The Assumption Pile

People like to approach product design from looking at successful products already out there. Let’s take everybody’s favorite example…the iPhone.

The iPhone is the cream of the pie… not just in the mobile industry but basically across all industries. It is redefining how consumer products should be - beautiful, simple, elegant and inspiring!

So everybody… especially a lot of people in the startup world, started to approach product design with the aim to create the iPhone of their industry. Something that is beautiful, simple, blah, blah, blah from day one. And to do so, they start piling up assumptions. 

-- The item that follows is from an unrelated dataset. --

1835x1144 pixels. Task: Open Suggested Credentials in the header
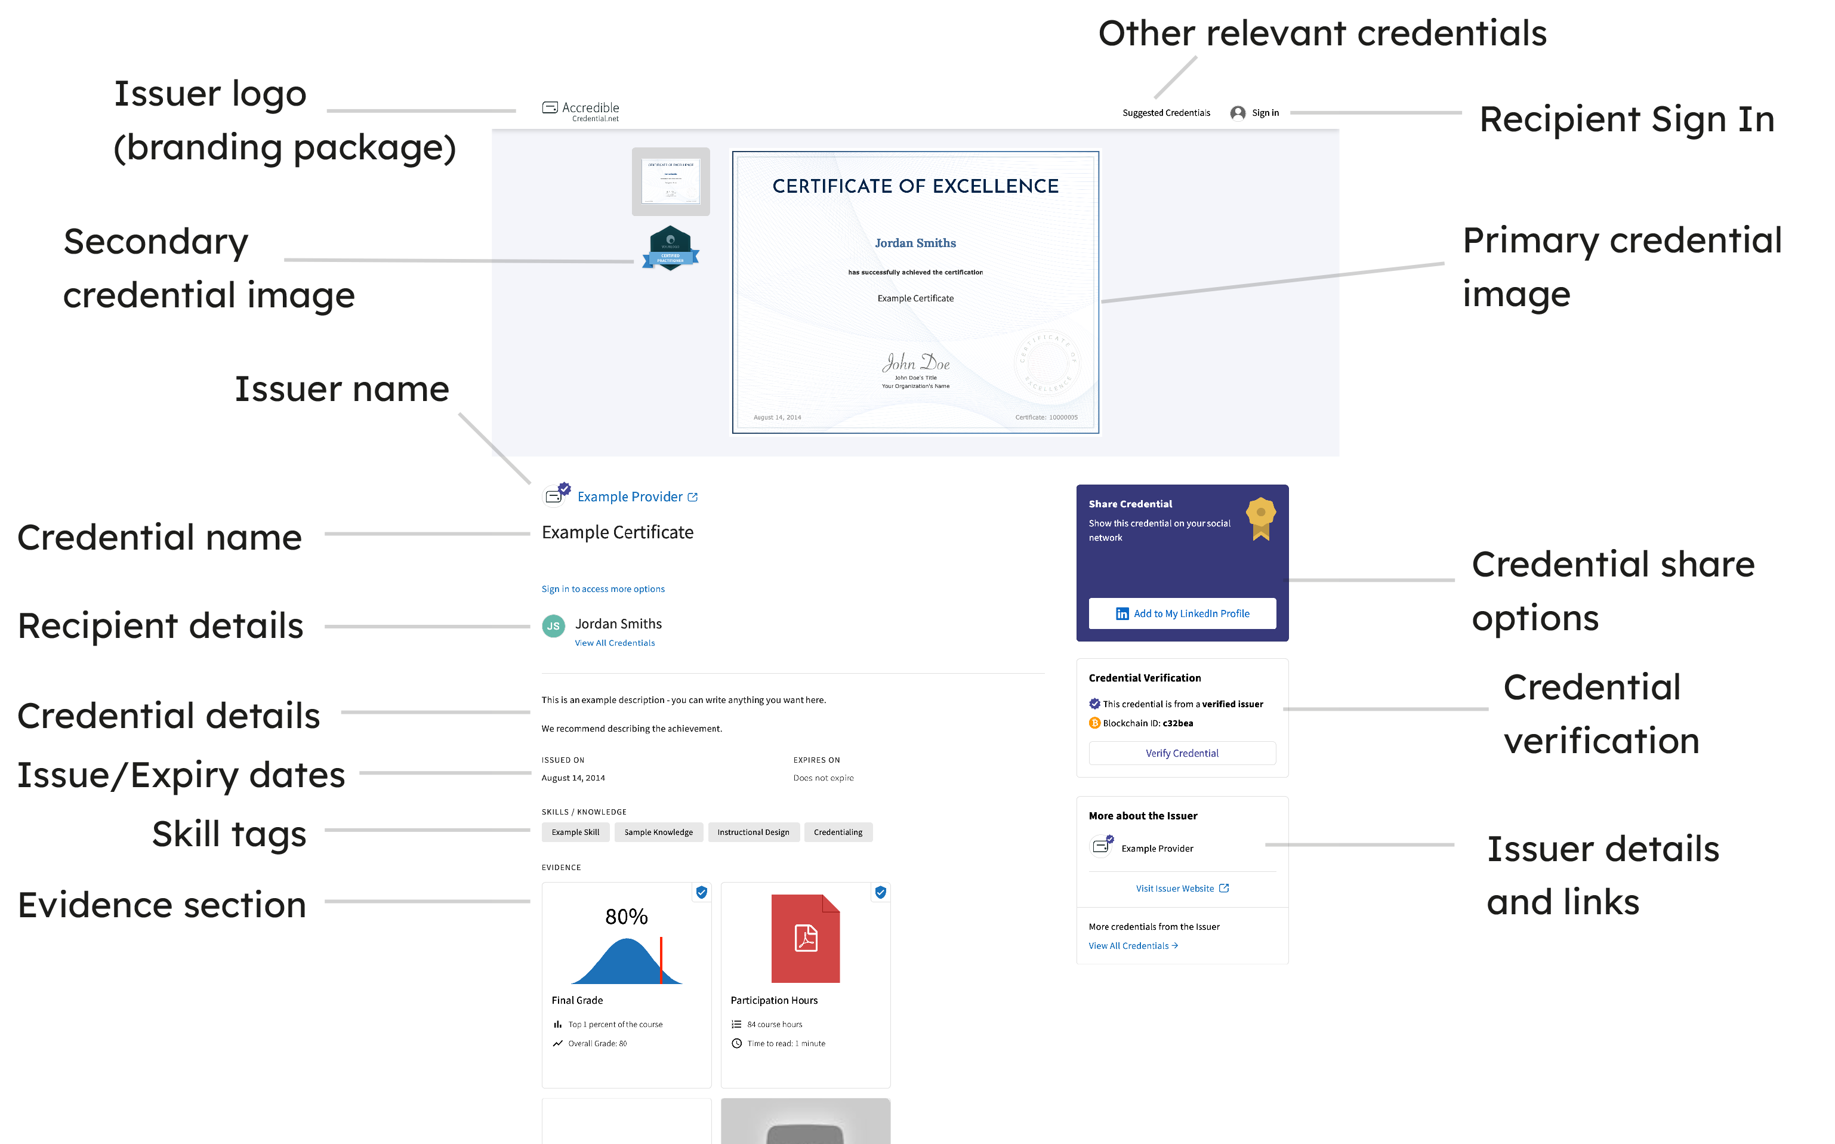point(1166,112)
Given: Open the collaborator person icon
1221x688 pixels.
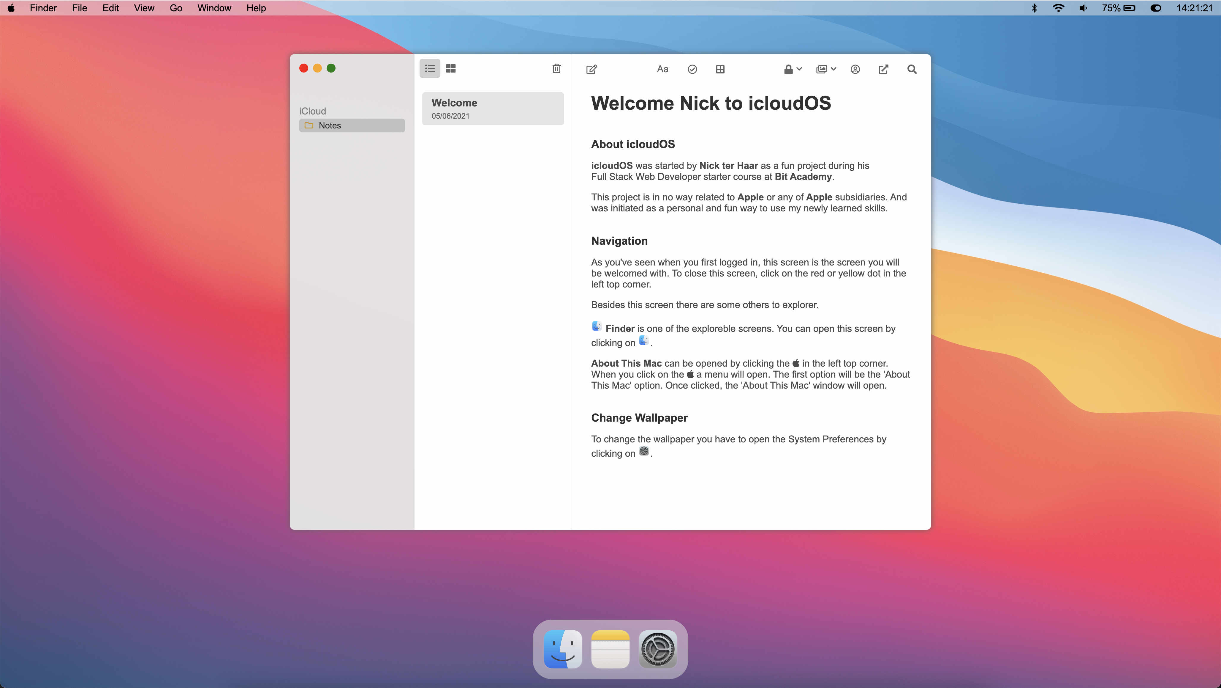Looking at the screenshot, I should 855,69.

First assumption is usually the core idea, let’s say socks for fish.

So you want to create and market socks for fish, great idea! But hey, how about those socks having different themes…”seasons” yeah, seasons are great…people love that. And oh… how about auto sharing on Facebook so every time you put them on, your friends will know about it too… awesome! And talking about socks for fish, we should also think about hand gloves… it just makes sense. This is going to be huge! We can ship it all together because hey, “more is better”, right!?

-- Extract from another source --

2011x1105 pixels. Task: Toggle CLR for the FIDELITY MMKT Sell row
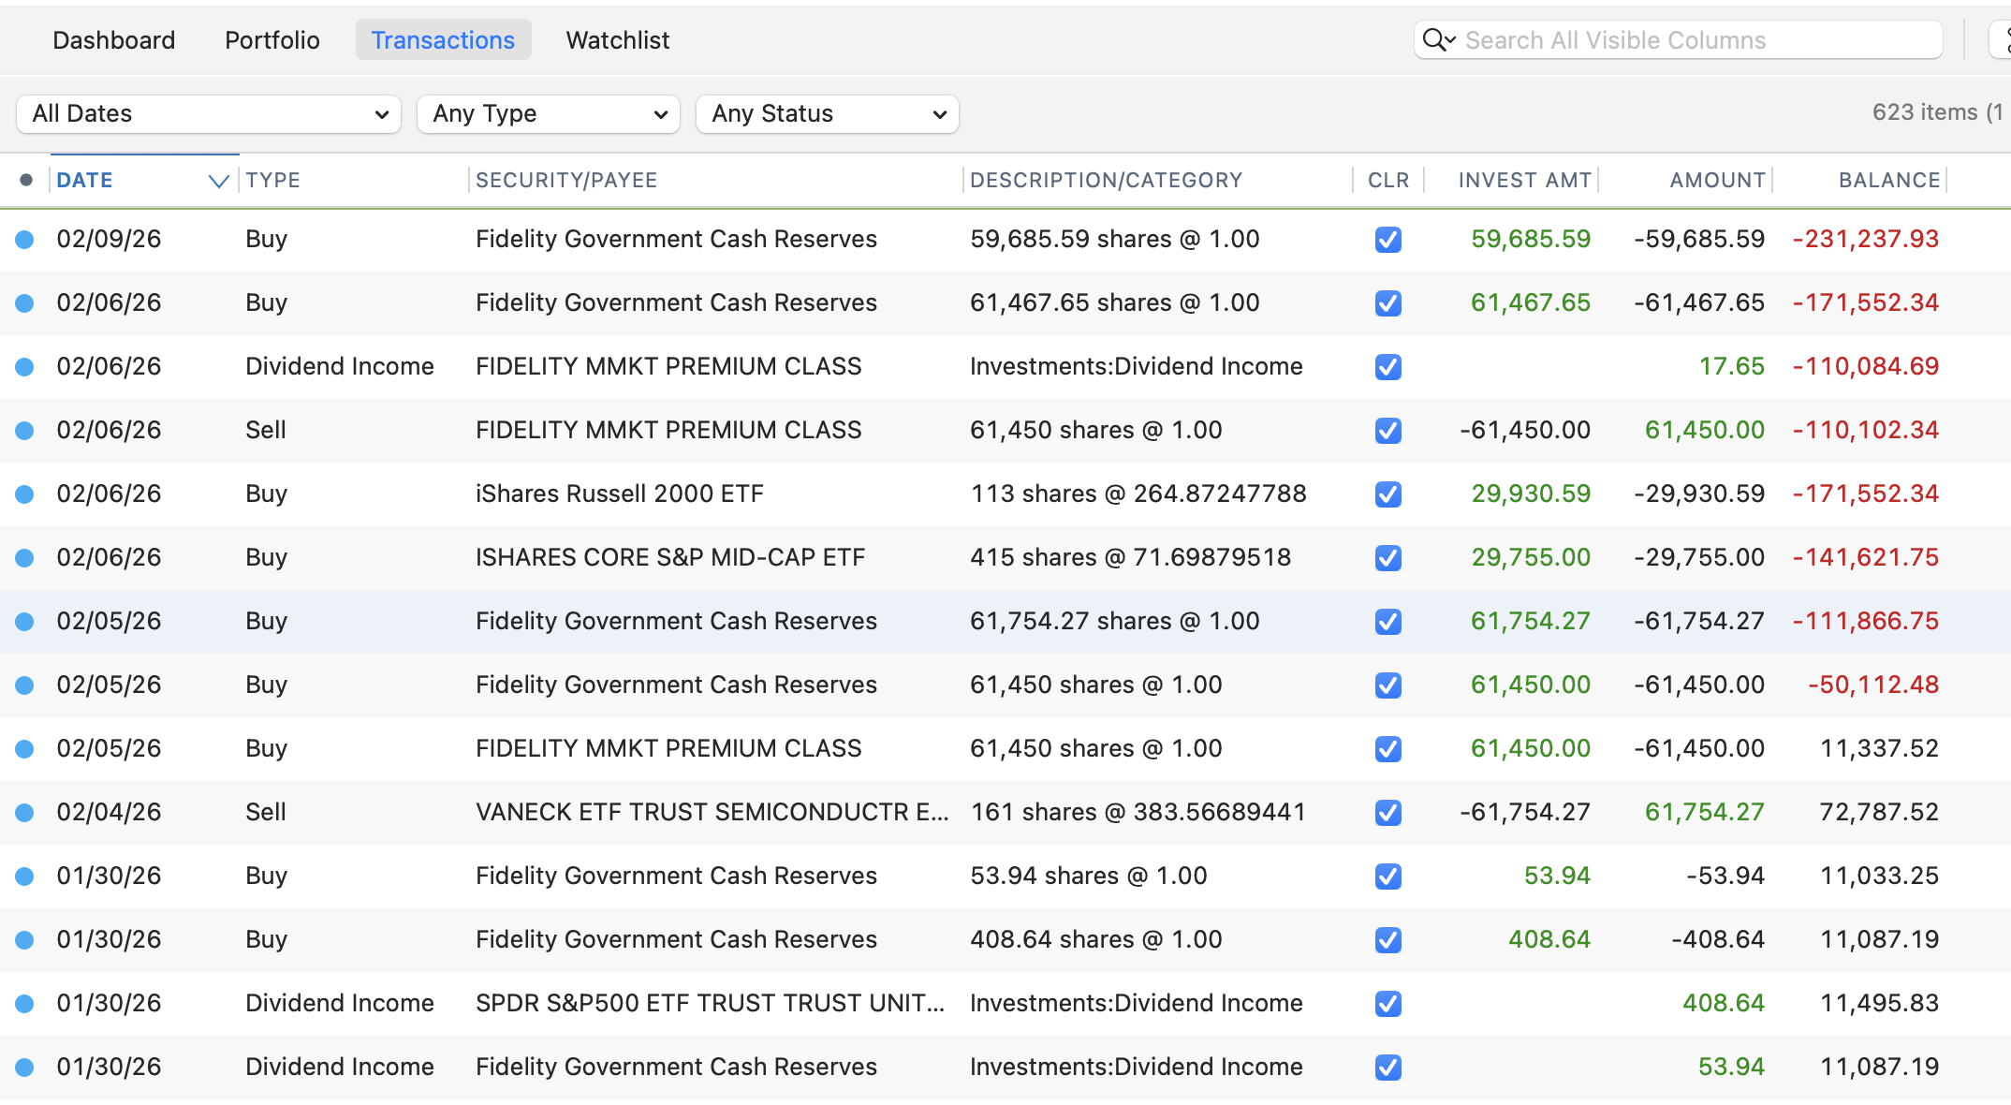[x=1387, y=431]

So 12 months and lots of ideas added to the core product later u ship…yeah!!!

But hmmm… what happened? It turns out reaching out to fish is really hard. I mean they live in the ocean and they are not on the freakin internet. You wonder what is wrong with these guys? It’s like they have been living on the moon or something!?! But hey, we got brains right so this can be fixed. It turns out some humans have fishes as pets. Oh man that’s huge… the pets market, it’s taking over the (pet) world time. But, somehow this still is not taking off as it should. Socks for fishes by itself are probably not viral enough… that’s it. But what if we would add an invite your friends feature to our socks - kind of like a double sock - everything is better with friends, right!?!

You will probably have already smiled by now…but u know, I have had this talk so many times by now that in the future I will just point people to this blog post.

Let’s continue: what just happened!?!

You started with a core assumption that fish would like to wear socks and instead of at first just testing out that assumption you started adding features. You could have tested the basic assumption within hours but instead you spend months on the iPhone of socks for fish. You wanted it to be perfect! Well that is the issue… Great products are created iterative… proofing on assertion after another. Some teams do that in public, some  behind closed doors. Apple for example started the iPad development in 2001… they built hundreds of tablet prototypes before releasing it to the public in 2010. Thats 9 years of iterating - hundreds of people involved. And they where not just working on tablet computers, but at a lot of other products too that never will see the light of day. That’s just how it is. You have to throw a lot at the wall for something to stick.

Do one step after another. Never try to jump one because you think it’s obvious people will want this and that. Don’t try to solve problems you don’t have yet… because that’s just an assumption!

You know when you found a strong idea when the most simple implementation already makes people want it badly. A good example here is Facebook…Mark build the first prototype and it instantly took off….without cutting edge design or other marketing bells and whistles. Find that “strong” idea…go out there, throw a lot at the wall…it worked for me every time!

And don’t get me wrong…I’m not against brainstorming sessions as long as you say “no” a lot more often then “yes”.